* **Brano scelto**

►

E di nuovo un terremoto di grande intensità riempie le pagine dei giornali per le migliaia di morti. Di nuovo nessun geologo, geofisico o sismologo si meraviglia che in quella zona ci sia stato un terremoto così forte. Gli addetti ai lavori sanno bene quali siano le aree sismiche più pericolose del mondo. La penisola anatolica, per la maggior parte occupata dalla Turchia, è una di queste, alla stregua della California e del Messico, del Giappone, di Cile e Perù, per fare qualche esempio di stati sui margini delle placche. Ormai si sa bene quali siano le diverse placche in cui la litosfera terrestre è divisa e dove interagiscono liberando grandi quantità di energia. Allora perché tanti morti?
Ovviamente la storia dell’uomo è ben più lunga di quella della geologia. Grandi civiltà del passato hanno costruito senza badare al rischio sismico o vulcanico. Loro non potevano saperlo. Ma noi lo sappiamo e i palazzi che abbiamo visto filmare mentre crollavano non sono antichi. E’ possibile costruire strutture antisismiche che resistano a terremoti così forti. E’ impegnativo e costoso ma è possibile. Si possono anche mettere in sicurezza costruzioni preesistenti ma anche questo è impegnativo e costoso. Perché non si fa? Perché nessuno si scomoda prima che avvengano le stragi? La geologia ci può dire esattamente dove occorre farlo. Ma mentre se la NASA o l’ESA chiedono investimenti miliardari per l’esplorazione spaziale qualcosa ottengono, se i servizi geologici delle nazioni esposte a faglie sismogenetiche così pericolose chiedessero investimenti per mettere in sicurezza le abitazioni, che succederebbe?
Immediatamente mi torna alla mente l’intercettazione telefonica tra due costruttori felici che ci fosse stato un terremoto distruttivo all’Aquila nel 2006: si fregavano le mani perché avrebbero fatto soldi con la ricostruzione! E’ questa la chiave di lettura? La ricostruzione è più remunerativa che mettere in sicurezza prima di un eventuale disastro? Stessa dinamica delle guerre? Il paese che ha bombardato poi investe nella ricostruzione. La prevenzione è meno proficua ed è anche meno visibile, porta meno voti della ricostruzione dopo il disastro.

◄

* **Materiale raccolto**

►

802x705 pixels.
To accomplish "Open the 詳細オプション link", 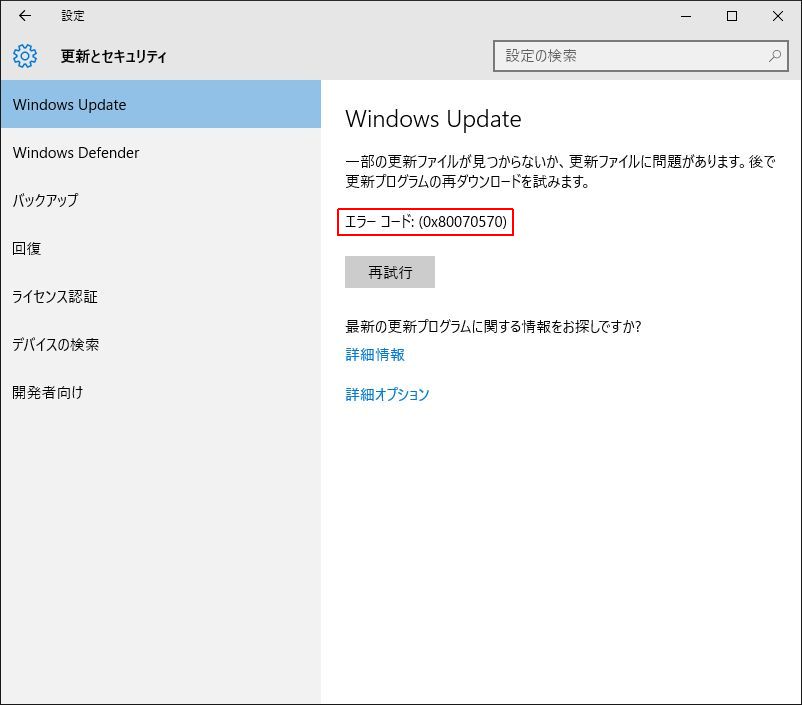I will point(387,394).
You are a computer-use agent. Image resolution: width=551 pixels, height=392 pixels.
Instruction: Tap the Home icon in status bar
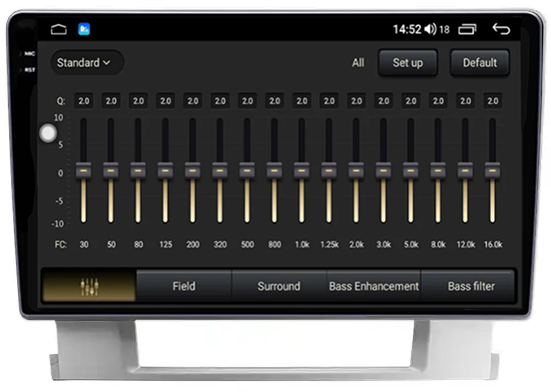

◄

Riporta parola per parola il tratto del brano sui terremoti che comincia con le parole "E di nuovo un" e termina con "perché tanti morti?".

E di nuovo un terremoto di grande intensità riempie le pagine dei giornali per le migliaia di morti. Di nuovo nessun geologo, geofisico o sismologo si meraviglia che in quella zona ci sia stato un terremoto così forte. Gli addetti ai lavori sanno bene quali siano le aree sismiche più pericolose del mondo. La penisola anatolica, per la maggior parte occupata dalla Turchia, è una di queste, alla stregua della California e del Messico, del Giappone, di Cile e Perù, per fare qualche esempio di stati sui margini delle placche. Ormai si sa bene quali siano le diverse placche in cui la litosfera terrestre è divisa e dove interagiscono liberando grandi quantità di energia. Allora perché tanti morti?